PAGE EXTRACT ->
☆ ☆ ☆ ☆
How to Run HYSPLIT Simulations and Calculate Affected Population with R

Author

Thanicha Ruangmas

Published

December 28, 2022

A HYSPLIT Concentration-Dispersion model simulates the transport of “particles” as the wind blows them. HYSPLIT simulations can be run online or with a free program that can be downloaded to a local computer. As researchers may want to model the dispersion of pollutants released over time and calculate the number of people affected, this tutorial describes how to use R to batch run HYSPLIT in a Windows-based computer and merge it with census data.

I want to thank Dr. Mark Cohen from NOAA ARL, who helped configure the parameters in HYPSLIT and Jason Tan who figured out how to HYSPLIT in R.

1. The Program

Users can download the Windows-based version of HYSPLIT here.

Once you have downloaded and installed the program, you will see a new C:/hysplit/ folder.
☆ ☆ ☆ ☆
DATASET RECORDS ->

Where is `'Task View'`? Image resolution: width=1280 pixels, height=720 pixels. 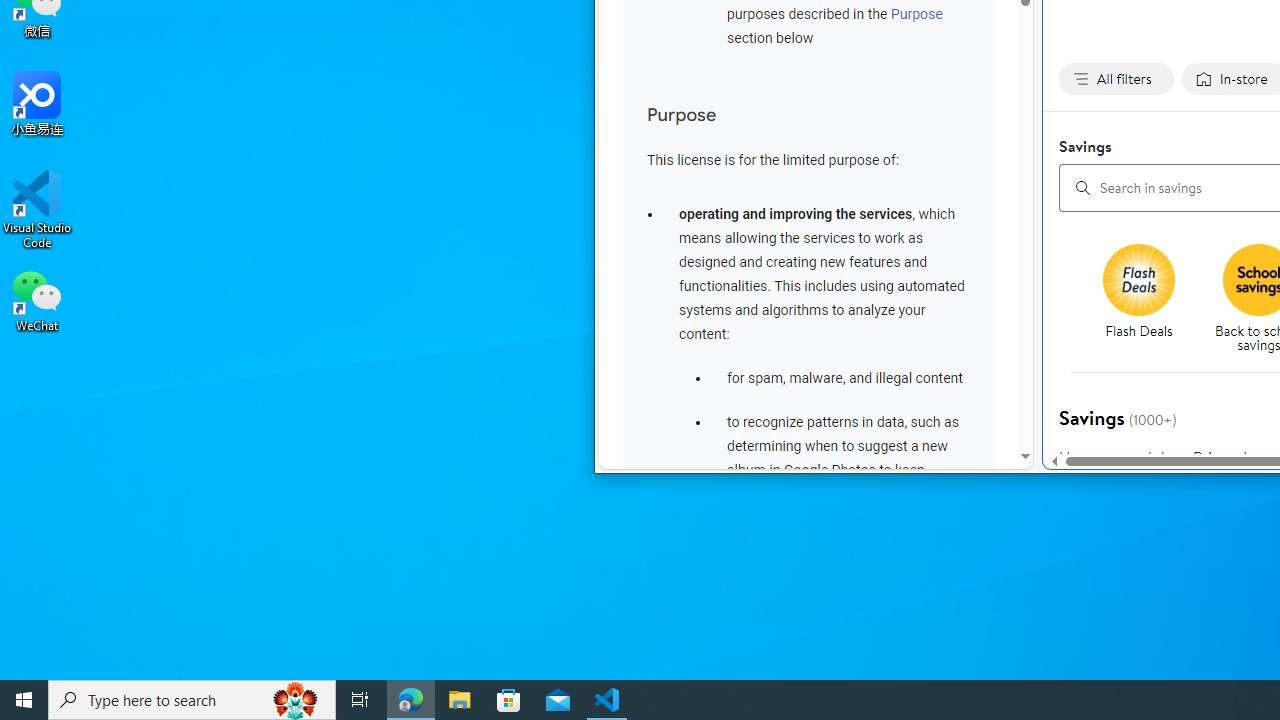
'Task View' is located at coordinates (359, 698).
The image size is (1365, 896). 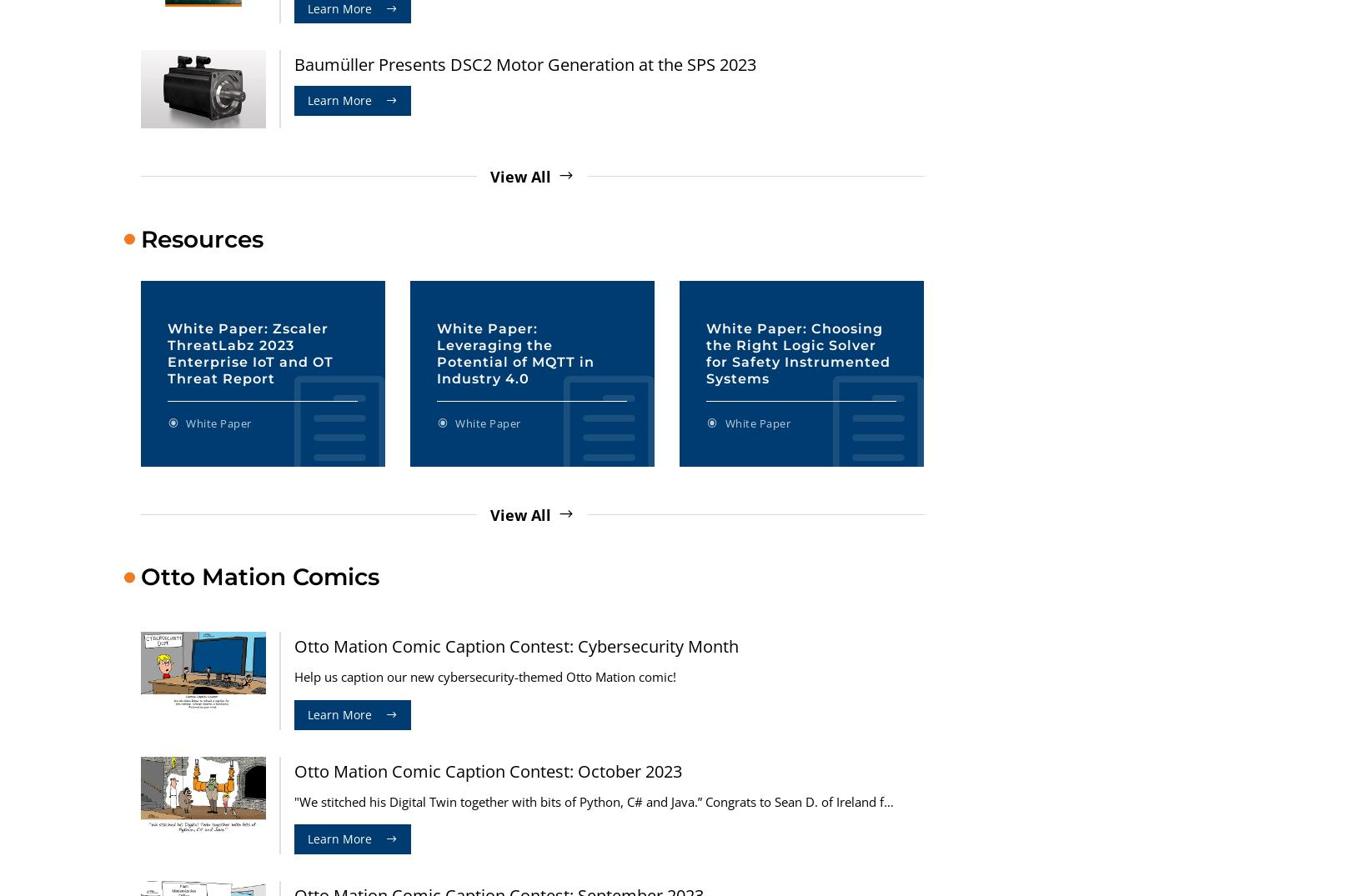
☆ ☆ ☆ ☆
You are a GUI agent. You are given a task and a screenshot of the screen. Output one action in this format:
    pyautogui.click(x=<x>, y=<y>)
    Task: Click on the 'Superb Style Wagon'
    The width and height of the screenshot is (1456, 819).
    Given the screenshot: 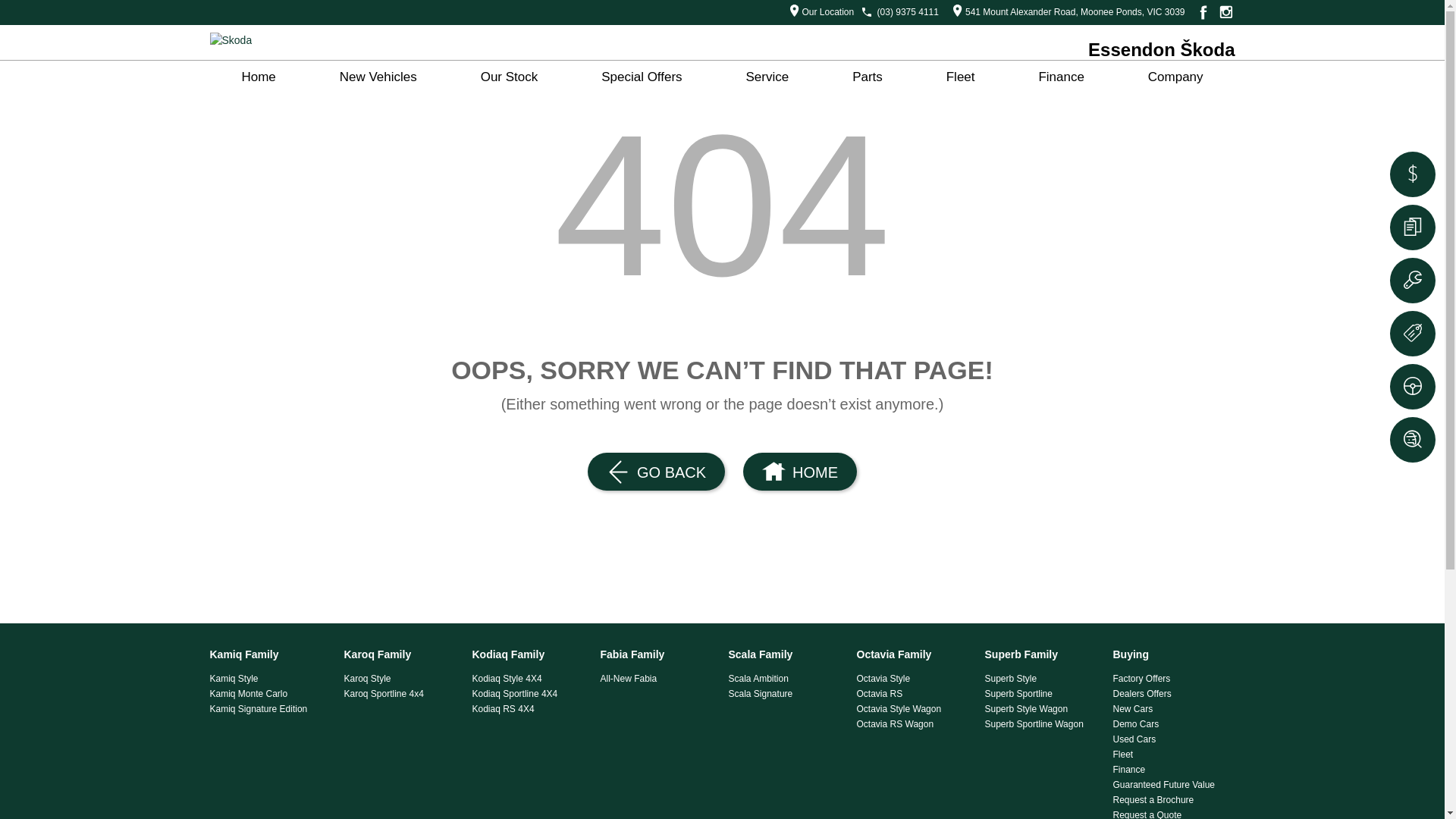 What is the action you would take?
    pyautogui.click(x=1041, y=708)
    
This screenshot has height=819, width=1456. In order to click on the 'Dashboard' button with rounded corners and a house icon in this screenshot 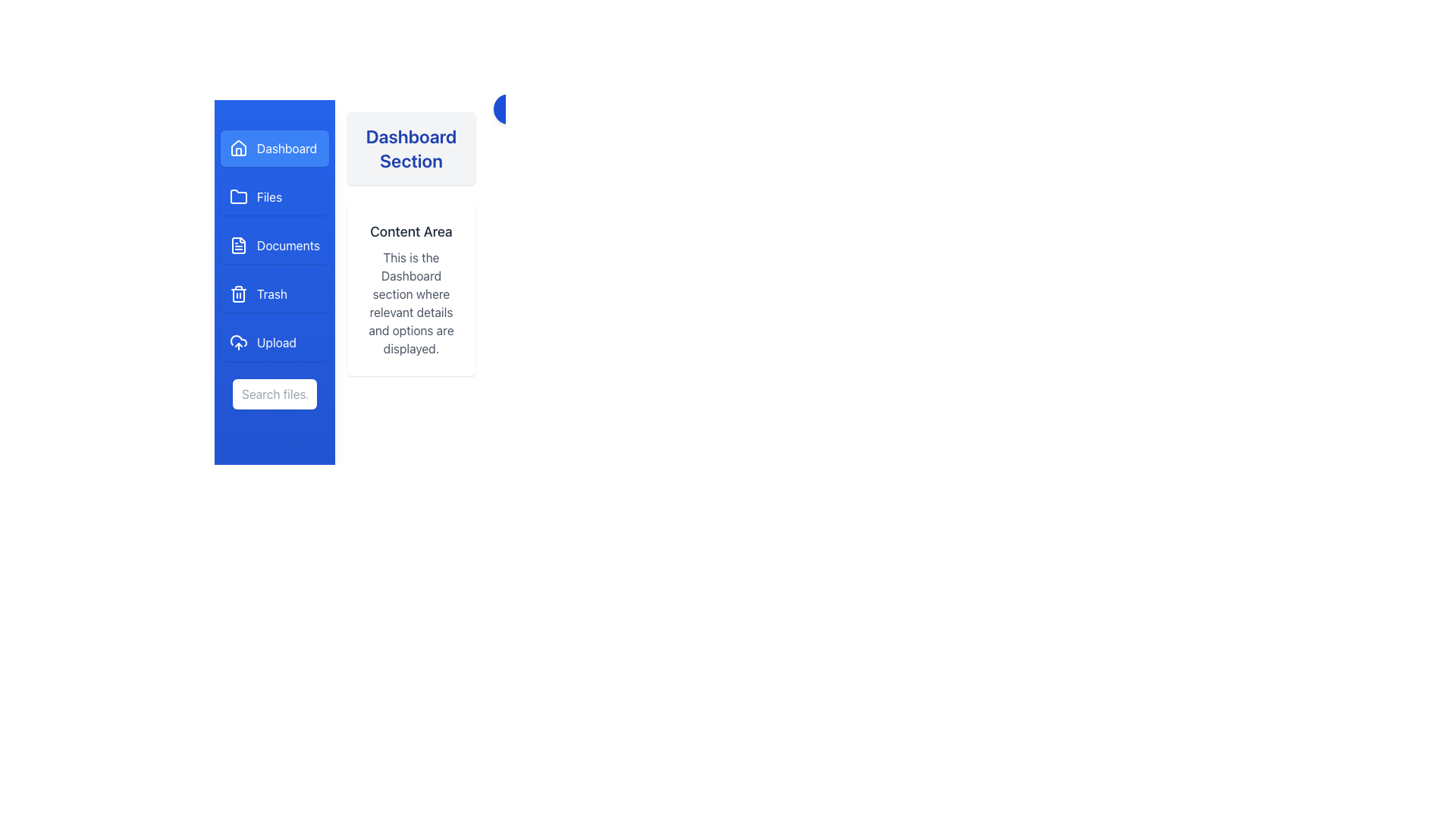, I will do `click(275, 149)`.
☆ ☆ ☆ ☆
THE EXERCISE ->
Could you pick up the HYSPLIT tutorial after its last sentence and keep writing it? The records are separate material, unrelated to the HYSPLIT tutorial.

WRITTEN ANSWER ->
2. Gridded Meteorological Data

HYSPLIT uses existing meteorological data, including wind speed, direction, and other 3D meteorological data, to model particle dispersion. To run HYSPLIT, users must download Gridded Meteorological Data from specific areas and periods that the user would like to simulate their dispersion model. A list of Gridded Meteorological Data can be found here.

For the United States, I was recommended to use meteorological data from WRF ARW which provides meteorological data for every 27 kilometers, from 1980 to the present date.

Let’s assume that I would like to simulate the dispersion of 100 NO2 particles released on May 1, 2004, for 24 hours. In this case, I would need WRF ARW meteorological data, wrfout_d01_20040501.ARL, from this site.

I saved the downloaded meteorological data in a new folder C:/hysplit/met/, which is used to store all meteorological data from HYSPLIT.

3. The CONTROL File

A CONTROL file is a text file (with no extension) that specifies each simulation’s details. You can download a sample CONTROL file here.

The table below shows a clarification from Dr. Mark Cohen, which explains each line in the CONTROL file. Once you have created a control file, you need to save it as CONTROL in the C:/hysplit/working/ folder. I also created a new folder, C:/hysplit/working/output/, to store all outputs.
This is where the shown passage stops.